Upstream chamber 108 and downstream chamber 110 are each attached to air loop 1002, so that gas pressure can be with liquid flow Enter or flow out upstream chamber and the corresponding ingress port and outlet port of downstream chamber and balance.Air loop 1002 can also connect Air to the liquid handling structure of other ventilations and/or device 100.

With reference to figure 11, in certain embodiments, obstructed gas chamber 112 can include Part I 1100 and Part II 1102.The radial outer wall of obstructed gas chamber 112 extends radially inwardly to bending section 1104, then extends radially outwardly from bending section, So as to which Part I 1100 be separated with Part II 1102.Outlet port 124 is arranged in Part I 1100.Ingress port 120 are arranged adjacent to Part I so that when entering obstructed gas chamber 112 via ingress port 120, liquid enters Part I 1100 and start fill Part I.In certain embodiments, the bending section 1104 in wall is outside in the footpath of ingress port 120 Side.As liquid fills Part I 1100, the liquid level rise of Part I, that is, move radially inwardly.Once liquid level reaches curved The radial position of pars convoluta 1104, liquid are just spilled in Part II 1102 from Part I 1100.Therefore, volume is clearly limited The liquid volume of Part I (be equal to) be maintained in Part I 1100, and if in any one time stuffiness Liquid volume in room is no more than the combined volume of the first and second parts, then the liquid for clearly limiting volume can be with stuffiness Remaining liq separation in room 112.Then, which can be via never 112 turn of breather chamber of outlet port 124 Removal is gone.

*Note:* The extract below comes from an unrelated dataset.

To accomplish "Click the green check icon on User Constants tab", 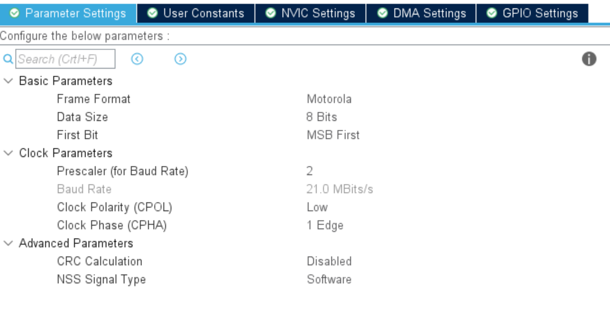I will (x=153, y=13).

In certain embodiments, as set forth above, it is possible to which one or more reagents, such as dry reagent are arranged on obstructed gas chamber In 112., can be by one or more in the embodiment that obstructed gas chamber 112 includes Part I 1100 and Part II 1102 Reagent is set in the first portion.

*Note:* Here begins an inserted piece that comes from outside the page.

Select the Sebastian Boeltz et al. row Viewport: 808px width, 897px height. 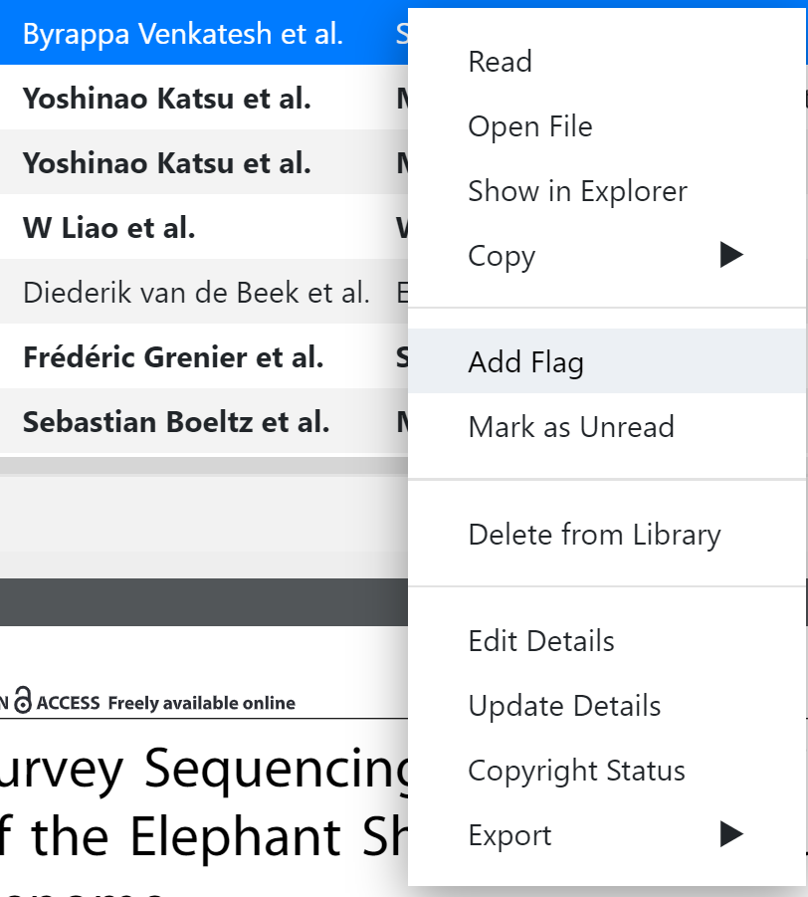[x=176, y=422]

It should be understood that many features of above-mentioned various embodiments can combine in several different ways.With reference to figure 12, retouch The realization of the structure of Fig. 1 schematic presentations is stated, which combines some features described with reference to figure 10 and 11.Identical component Marked with identical reference numeral, and here no longer to same parts repeated description.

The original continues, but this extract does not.